15.4. Error Handling

Note

This section only applies to the execution using the IPU embedded application runtime. If you are using the XLA/Poplar runtime see Error Handling.

These errors and exceptions occur when running a Poplar program. The full list of all the exceptions and their meanings can be found in the Poplar documentation in the Exceptions section of the Poplar API reference manual.

These runtime errors are handled in the following manner:

  • application_runtime_error - a tensorflow.errors.InternalError error is raised. The error message contains the reason why the error occurred. An IPU reset will be performed before the next execution. All requests which have already been enqueued before the exception occurred will return the error. Any new requests will be processed after the IPU reset is complete.

  • recoverable_runtime_error with a recovery action poplar::RecoveryAction::IPU_RESET - a tensorflow.errors.InternalError error is raised. The error message contains the reason why the error occurred. An IPU reset will be performed before the next execution. All requests which have already been enqueued before the exception occurred will return the error. Any new requests will be processed after the IPU reset is complete.

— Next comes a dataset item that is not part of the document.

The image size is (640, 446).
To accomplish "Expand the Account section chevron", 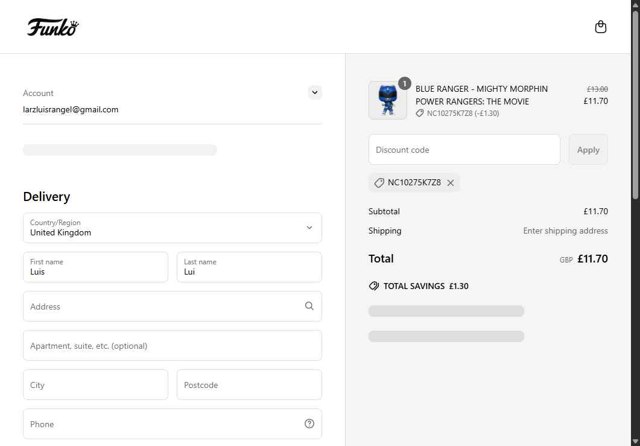I will point(315,92).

  • Unknown runtime errors - a tensorflow.errors.Unknown error is raised. The error message might contain the reason why the error occurred. When these errors occur manual intervention is required before the system is operational again. The IPU will not be reset and all requests will return the error.

  • All other runtime errors - a tensorflow.errors.InternalError error is raised. The error message might contain the reason why the error occurred. When these errors occur manual intervention might be required before the system is operational again. The error message might contain a required recovery action. The IPU will not be reset and all requests will return the error.